» WHAT IS BEING ASKED
The material must be repeated exactly, with every line intact.

** Opening ENTRIES PROVIDED block **

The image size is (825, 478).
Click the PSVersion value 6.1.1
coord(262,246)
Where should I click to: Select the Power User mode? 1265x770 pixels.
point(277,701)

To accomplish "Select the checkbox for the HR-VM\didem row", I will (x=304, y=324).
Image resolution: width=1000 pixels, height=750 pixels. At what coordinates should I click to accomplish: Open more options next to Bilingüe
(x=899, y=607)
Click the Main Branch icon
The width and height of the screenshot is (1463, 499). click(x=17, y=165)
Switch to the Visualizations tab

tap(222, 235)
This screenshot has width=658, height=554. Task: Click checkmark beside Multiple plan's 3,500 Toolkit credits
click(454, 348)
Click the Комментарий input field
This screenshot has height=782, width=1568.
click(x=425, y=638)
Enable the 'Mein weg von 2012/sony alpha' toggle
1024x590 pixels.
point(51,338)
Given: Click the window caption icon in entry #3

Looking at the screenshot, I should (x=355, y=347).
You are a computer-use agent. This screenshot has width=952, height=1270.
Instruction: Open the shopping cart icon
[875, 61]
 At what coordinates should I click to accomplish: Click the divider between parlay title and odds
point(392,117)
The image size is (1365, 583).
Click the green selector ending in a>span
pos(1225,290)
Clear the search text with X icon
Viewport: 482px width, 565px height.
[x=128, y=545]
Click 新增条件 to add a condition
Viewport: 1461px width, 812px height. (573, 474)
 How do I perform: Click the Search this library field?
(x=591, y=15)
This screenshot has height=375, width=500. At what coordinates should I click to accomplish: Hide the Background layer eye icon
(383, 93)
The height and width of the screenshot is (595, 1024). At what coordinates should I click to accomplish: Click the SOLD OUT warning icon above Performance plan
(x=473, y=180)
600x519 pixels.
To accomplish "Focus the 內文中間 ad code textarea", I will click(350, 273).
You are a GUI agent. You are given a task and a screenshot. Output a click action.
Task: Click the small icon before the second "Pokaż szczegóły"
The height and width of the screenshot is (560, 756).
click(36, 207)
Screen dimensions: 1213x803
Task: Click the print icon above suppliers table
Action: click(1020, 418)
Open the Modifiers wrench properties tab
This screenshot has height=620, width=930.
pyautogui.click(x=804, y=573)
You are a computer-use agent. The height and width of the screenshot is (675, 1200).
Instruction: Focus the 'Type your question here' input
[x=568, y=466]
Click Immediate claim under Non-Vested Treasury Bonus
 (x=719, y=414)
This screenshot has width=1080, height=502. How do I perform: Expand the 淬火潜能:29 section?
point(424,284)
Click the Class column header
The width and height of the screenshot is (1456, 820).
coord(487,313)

** Closing ENTRIES PROVIDED block **

» TASK OUTPUT
The image size is (825, 478).
Click the PSVersion value 6.1.1
coord(262,246)
Where should I click to: Select the Power User mode? 1265x770 pixels.
point(277,701)

To accomplish "Select the checkbox for the HR-VM\didem row", I will (x=304, y=324).
Image resolution: width=1000 pixels, height=750 pixels. At what coordinates should I click to accomplish: Open more options next to Bilingüe
(x=899, y=607)
Click the Main Branch icon
The width and height of the screenshot is (1463, 499). click(x=17, y=165)
Switch to the Visualizations tab

tap(222, 235)
This screenshot has width=658, height=554. Task: Click checkmark beside Multiple plan's 3,500 Toolkit credits
click(454, 348)
Click the Комментарий input field
This screenshot has height=782, width=1568.
click(x=425, y=638)
Enable the 'Mein weg von 2012/sony alpha' toggle
1024x590 pixels.
point(51,338)
Given: Click the window caption icon in entry #3

Looking at the screenshot, I should (x=355, y=347).
You are a computer-use agent. This screenshot has width=952, height=1270.
Instruction: Open the shopping cart icon
[875, 61]
 At what coordinates should I click to accomplish: Click the divider between parlay title and odds
point(392,117)
The image size is (1365, 583).
Click the green selector ending in a>span
pos(1225,290)
Clear the search text with X icon
Viewport: 482px width, 565px height.
[x=128, y=545]
Click 新增条件 to add a condition
Viewport: 1461px width, 812px height. (573, 474)
 How do I perform: Click the Search this library field?
(x=591, y=15)
This screenshot has height=375, width=500. At what coordinates should I click to accomplish: Hide the Background layer eye icon
(383, 93)
The height and width of the screenshot is (595, 1024). At what coordinates should I click to accomplish: Click the SOLD OUT warning icon above Performance plan
(x=473, y=180)
600x519 pixels.
To accomplish "Focus the 內文中間 ad code textarea", I will click(350, 273).
You are a GUI agent. You are given a task and a screenshot. Output a click action.
Task: Click the small icon before the second "Pokaż szczegóły"
The height and width of the screenshot is (560, 756).
click(36, 207)
Screen dimensions: 1213x803
Task: Click the print icon above suppliers table
Action: click(1020, 418)
Open the Modifiers wrench properties tab
This screenshot has height=620, width=930.
pyautogui.click(x=804, y=573)
You are a computer-use agent. The height and width of the screenshot is (675, 1200).
Instruction: Focus the 'Type your question here' input
[x=568, y=466]
Click Immediate claim under Non-Vested Treasury Bonus
 (x=719, y=414)
This screenshot has width=1080, height=502. How do I perform: Expand the 淬火潜能:29 section?
point(424,284)
Click the Class column header
The width and height of the screenshot is (1456, 820).
coord(487,313)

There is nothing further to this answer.